Straggler-Agnostic and Communication-Efficient Distributed Primal-Dual Algorithm for High-Dimensional Data Mining
This addresses communication inefficiencies in distributed systems, particularly for high-dimensional data and straggler issues, though it appears incremental as it builds on prior methods.
The paper tackles the problem of high communication costs in distributed data mining by proposing a primal-dual algorithm that reduces both communication rounds and time per round, achieving linear convergence for convex problems and demonstrating faster performance in experiments.
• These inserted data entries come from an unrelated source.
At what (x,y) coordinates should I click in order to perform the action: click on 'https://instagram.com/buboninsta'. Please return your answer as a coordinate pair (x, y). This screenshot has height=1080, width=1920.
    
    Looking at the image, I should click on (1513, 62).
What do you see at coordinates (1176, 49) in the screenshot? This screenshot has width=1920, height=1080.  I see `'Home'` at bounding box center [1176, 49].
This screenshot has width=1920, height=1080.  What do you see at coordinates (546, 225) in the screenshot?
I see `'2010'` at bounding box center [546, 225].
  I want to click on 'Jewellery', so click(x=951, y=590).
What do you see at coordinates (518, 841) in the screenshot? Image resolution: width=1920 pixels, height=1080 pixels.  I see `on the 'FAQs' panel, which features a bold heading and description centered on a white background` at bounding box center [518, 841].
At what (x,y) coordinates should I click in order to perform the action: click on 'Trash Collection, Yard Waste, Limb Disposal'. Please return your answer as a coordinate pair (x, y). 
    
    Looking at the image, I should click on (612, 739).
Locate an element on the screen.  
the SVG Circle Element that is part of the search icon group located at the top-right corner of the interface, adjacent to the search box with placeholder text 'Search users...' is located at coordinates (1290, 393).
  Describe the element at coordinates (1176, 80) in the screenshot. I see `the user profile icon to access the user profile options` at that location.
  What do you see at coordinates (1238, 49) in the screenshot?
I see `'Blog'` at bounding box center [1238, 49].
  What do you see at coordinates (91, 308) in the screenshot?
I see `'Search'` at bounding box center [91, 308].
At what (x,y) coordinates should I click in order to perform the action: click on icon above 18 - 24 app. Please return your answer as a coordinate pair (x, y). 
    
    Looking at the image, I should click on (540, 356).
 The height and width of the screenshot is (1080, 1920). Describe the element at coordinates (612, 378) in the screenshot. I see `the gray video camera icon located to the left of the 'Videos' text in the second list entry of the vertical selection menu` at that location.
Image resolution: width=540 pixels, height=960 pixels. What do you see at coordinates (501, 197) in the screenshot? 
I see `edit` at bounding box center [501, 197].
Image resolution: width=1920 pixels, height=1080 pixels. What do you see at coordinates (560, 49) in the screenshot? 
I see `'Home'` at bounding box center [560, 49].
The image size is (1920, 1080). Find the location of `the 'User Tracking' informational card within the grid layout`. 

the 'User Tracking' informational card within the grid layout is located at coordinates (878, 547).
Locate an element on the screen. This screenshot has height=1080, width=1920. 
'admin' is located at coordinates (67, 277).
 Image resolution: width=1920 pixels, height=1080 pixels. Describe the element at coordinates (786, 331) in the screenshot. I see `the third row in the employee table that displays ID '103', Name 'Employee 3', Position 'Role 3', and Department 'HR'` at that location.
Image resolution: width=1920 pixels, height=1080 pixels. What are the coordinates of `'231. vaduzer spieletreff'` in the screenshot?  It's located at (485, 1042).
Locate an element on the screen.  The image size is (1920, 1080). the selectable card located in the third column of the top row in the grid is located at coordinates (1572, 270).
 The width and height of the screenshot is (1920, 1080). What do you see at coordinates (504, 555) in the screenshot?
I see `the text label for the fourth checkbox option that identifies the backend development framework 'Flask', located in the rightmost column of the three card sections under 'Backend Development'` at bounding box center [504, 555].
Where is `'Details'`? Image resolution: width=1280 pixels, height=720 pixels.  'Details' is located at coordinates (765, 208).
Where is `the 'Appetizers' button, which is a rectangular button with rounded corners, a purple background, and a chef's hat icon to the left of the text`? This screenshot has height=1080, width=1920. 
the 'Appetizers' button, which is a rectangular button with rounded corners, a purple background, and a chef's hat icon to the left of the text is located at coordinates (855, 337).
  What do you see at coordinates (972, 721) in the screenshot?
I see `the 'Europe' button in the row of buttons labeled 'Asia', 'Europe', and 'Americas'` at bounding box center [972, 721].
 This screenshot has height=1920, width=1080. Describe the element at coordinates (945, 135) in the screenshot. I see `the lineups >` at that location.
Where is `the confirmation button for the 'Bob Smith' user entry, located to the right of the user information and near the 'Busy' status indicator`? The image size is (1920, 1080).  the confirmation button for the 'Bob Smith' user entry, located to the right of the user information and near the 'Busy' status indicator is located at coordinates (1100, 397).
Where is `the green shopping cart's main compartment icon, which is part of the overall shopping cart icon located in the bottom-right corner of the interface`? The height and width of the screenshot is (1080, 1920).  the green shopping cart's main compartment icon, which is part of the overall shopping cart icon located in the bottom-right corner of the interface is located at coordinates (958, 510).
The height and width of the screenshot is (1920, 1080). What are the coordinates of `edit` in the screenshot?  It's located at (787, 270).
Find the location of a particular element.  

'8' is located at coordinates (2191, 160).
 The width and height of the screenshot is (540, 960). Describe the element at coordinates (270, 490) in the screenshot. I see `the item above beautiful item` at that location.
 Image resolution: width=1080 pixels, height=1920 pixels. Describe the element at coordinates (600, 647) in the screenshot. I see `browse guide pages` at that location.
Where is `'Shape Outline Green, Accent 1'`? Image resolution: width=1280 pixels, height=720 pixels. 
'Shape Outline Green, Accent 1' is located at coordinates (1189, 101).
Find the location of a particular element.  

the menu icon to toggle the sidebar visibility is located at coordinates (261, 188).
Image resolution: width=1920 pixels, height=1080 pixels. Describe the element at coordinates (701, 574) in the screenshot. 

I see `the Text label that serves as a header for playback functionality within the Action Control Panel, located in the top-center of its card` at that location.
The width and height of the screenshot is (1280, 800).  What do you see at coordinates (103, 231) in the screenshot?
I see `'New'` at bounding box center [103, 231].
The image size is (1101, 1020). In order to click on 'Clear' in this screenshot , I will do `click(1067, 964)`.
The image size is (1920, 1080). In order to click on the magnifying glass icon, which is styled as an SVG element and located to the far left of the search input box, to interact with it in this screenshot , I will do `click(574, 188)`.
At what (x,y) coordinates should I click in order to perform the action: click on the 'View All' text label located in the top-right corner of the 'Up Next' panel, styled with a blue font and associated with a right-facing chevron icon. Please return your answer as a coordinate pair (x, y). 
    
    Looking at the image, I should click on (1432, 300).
Recently, reducing communication time between machines becomes the main focus of distributed data mining. Previous methods propose to make workers do more computation locally before aggregating local solutions in the server such that fewer communication rounds between server and workers are required. However, these methods do not consider reducing the communication time per round and work very poor under certain conditions, for example, when there are straggler problems or the dataset is of high dimension. In this paper, we target to reduce communication time per round as well as the required communication rounds. We propose a communication-efficient distributed primal-dual method with straggler-agnostic server and bandwidth-efficient workers. We analyze the convergence property and prove that the proposed method guarantees linear convergence rate to the optimal solution for convex problems. Finally, we conduct large-scale experiments in simulated and real distributed systems and experimental results demonstrate that the proposed method is much faster than compared methods.